Thursday, December 1, 2011

Safety First! (And Second!)

I've accumulated a lot of running gear over the past 5 years. One of my favorite and potentially one of the most important pieces was one that I hoped I'd never really need, the RoadID ("Wrist ID Sport" model to be exact) that Chris bought me last Christmas.

RoadID, and may similar products, keep your identification, emergency contact info, and brief medical information if necessary, available to EMTs should something happen to you while you're on the run. Potentially life saving, but also convenient; my Wrist ID Sport has kept me from feeling the need to carry my drivers' license with me on my runs, which meant my license stayed in my wallet rather than forgotten in my hydration belt while I drove around without a license for days. And it looked cool, too.
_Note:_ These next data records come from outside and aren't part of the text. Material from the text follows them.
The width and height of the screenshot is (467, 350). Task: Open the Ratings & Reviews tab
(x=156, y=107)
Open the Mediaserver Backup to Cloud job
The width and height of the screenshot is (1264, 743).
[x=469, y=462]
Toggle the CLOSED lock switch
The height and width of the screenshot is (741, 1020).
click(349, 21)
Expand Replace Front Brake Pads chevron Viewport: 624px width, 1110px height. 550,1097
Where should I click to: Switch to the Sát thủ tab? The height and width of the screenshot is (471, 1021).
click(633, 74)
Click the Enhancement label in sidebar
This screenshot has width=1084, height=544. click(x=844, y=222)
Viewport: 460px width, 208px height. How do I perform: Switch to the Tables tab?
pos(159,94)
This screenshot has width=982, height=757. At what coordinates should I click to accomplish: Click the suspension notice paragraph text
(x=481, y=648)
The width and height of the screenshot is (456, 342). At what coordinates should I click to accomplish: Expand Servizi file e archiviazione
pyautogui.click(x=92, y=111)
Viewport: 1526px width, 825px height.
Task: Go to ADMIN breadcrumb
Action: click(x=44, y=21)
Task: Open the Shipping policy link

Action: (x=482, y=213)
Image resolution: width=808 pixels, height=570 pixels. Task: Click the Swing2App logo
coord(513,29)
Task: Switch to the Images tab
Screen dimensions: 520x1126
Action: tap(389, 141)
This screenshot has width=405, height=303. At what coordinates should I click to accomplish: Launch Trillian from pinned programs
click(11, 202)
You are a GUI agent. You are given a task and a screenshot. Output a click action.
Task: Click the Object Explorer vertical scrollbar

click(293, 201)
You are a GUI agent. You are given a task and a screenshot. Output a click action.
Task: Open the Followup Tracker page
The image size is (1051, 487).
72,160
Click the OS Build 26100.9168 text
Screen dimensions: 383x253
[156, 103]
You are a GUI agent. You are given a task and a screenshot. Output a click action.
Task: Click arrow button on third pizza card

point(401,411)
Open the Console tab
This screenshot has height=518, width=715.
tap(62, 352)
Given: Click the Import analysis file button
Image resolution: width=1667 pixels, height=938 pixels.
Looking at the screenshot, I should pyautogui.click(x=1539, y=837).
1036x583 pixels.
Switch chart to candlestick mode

Well, as you may have gathered from all the past tense, I lost it. When I didn't find it for over a month, I started to worry that either it had fallen out of my car as I de-geared after a long run or that I had accidentally thrown it out with empty sports beans packets, or lost it in some other stupid fashion. I held off of ordering a new one though, still assuming that it was somewhere in the house or car and that it would turn up.

Two weeks ago, I ran in the Philadelphia Marathon, in which two people tragically passed away. One was a college student who collapsed just after finishing the half, and another was a 40 year-old multiple Ironman finisher who fell within sight of the finish line. For both, the cause of death was listed as a heart attack, and both would have had emergency contact and ID info on their race bibs. But while ID likely wouldn't have made a difference in these cases, it made me think about how stupid it was to be out there on the roads without taking this small but easy and potentially important precaution -- disaster really can strike at any time.

So, I broke down and ordered myself a new RoadID on Monday. I liked the old one, so I got the same model.

Today, while getting ready for my run, I found this:

This afternoon, this arrived in the mail:


Well, at least if my body is somehow bisected vertically in some bizarre marathon accident, authorities will be able to identify either half.